Biogen: It’s a cruel business world

Bio­gen an­nounced that CEO Michel Vounatsos is be­ing re­placed as the big biotech un­der­goes a re­struc­tur­ing of the pipeline. It’s long overdue but kind of like putting smoke detectors in a house that has burnt down.

From the beginning, Aduhelm was doomed to fail. There was outrageous pricing along with data that, at best, was highly questionable. Yet the company moved ahead because the CEO was under pressure to justify the money the company had invested in the drug.

Aduhelm is being rejected by most health plans and is a failed product. In trying to save the product, Biogen’s reputation was trashed by FDA advisors, HCPs, and the healthcare media.

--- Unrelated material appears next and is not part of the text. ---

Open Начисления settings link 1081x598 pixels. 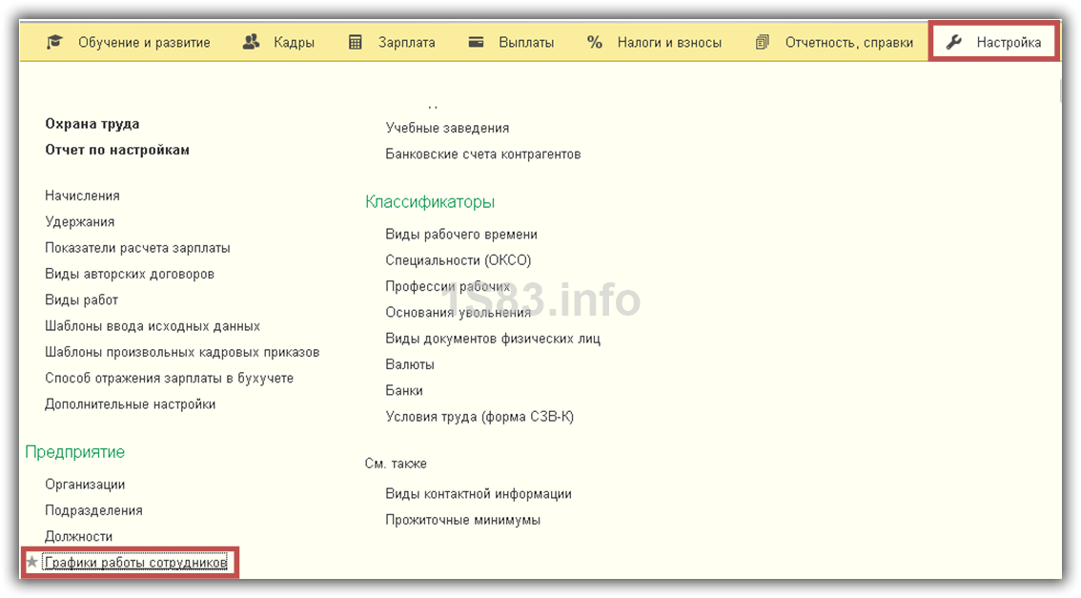pyautogui.click(x=82, y=196)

Now, it’s too late, and their CEO is leaving with a golden parachute. Reward for failure while the staff is being laid off.

What happened?

1ne: Living off a reputation doesn’t work – Biogen made a massive splash with their MS treatments and was treated like the princes of drug companies. Soon they decided that their office in Westin wasn’t good enough for a company with such a sterling reputation, so they spent a massive amount of money building an HQ in Cambridge. They became a big pharma company and lost some of the people who made Biogen such great biotech.

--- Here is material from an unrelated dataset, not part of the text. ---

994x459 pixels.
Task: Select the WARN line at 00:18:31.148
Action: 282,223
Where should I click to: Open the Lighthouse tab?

2wo: The competition’s MS drugs were better – The MS market is lucrative, and competitors launched products that were better than Biogen’s with fewer side effects discussed by the MS community online.

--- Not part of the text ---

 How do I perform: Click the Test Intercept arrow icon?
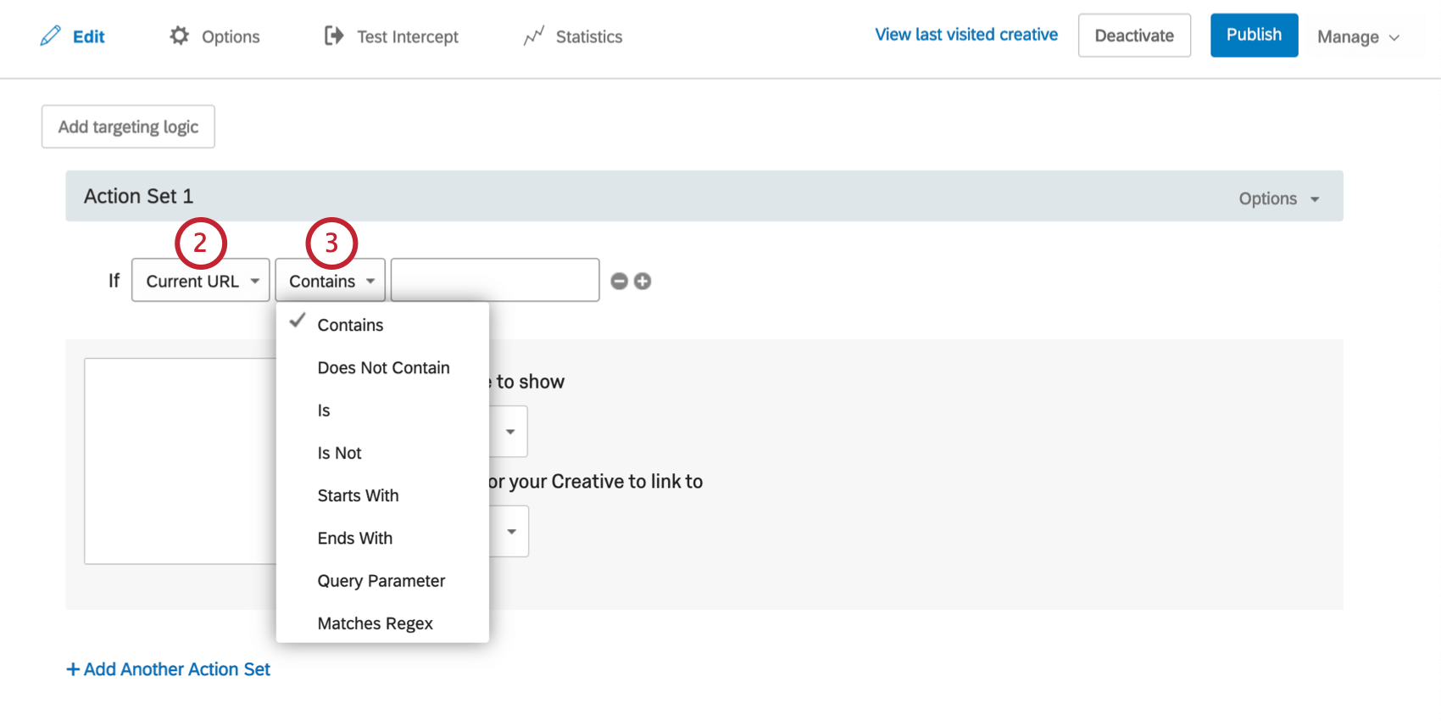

3hree: The decision to move forward on Aduhelm was fatal. Pharma companies need people who understand when a potential new drug is dead in the water and stop investing in it. Biogen moved forward because they needed the drug financially even though the flawed data indicated that they should have stopped.

4our: The FDA advisors and Aduhelm. FDA advisors did not recommend the drug’s approval, but the FDA approved the drug anyway and, in the process, upset HCPs and lowered trust in the FDA. HCPs were all over the media trashing the drug, saying that they would not prescribe the drug to their patients.

5ive: The CEO became combative. The CEO vowed to fight for the drug rather than read what the market was telling him. It was like trying to stand up to 150 mph hurricane headwinds. He should have regrouped and decided to pull the drug until they had data that would be widely accepted.

6ix: Layoffs and morale – The good people who worked at Biogen began to leave long before the Aduhelm disaster. Too many hired contractors, open offices that ensured nobody had privacy, and a commute into Cambridge that some described as a nightmare.

7even: What pipeline? There are no promising drugs in the pipeline, not enough money to buy anyone and a company that attracted no interest from potential buyers.

What happens now?

A new CEO will be appointed and will undoubtedly be charged with getting the company ready for sale. In the meantime, morale will continue to decline, and there will be a lot of empty workstations. The new CEO’s first task will be restoring confidence, which will be very hard.

Business can be cruel in its lessons.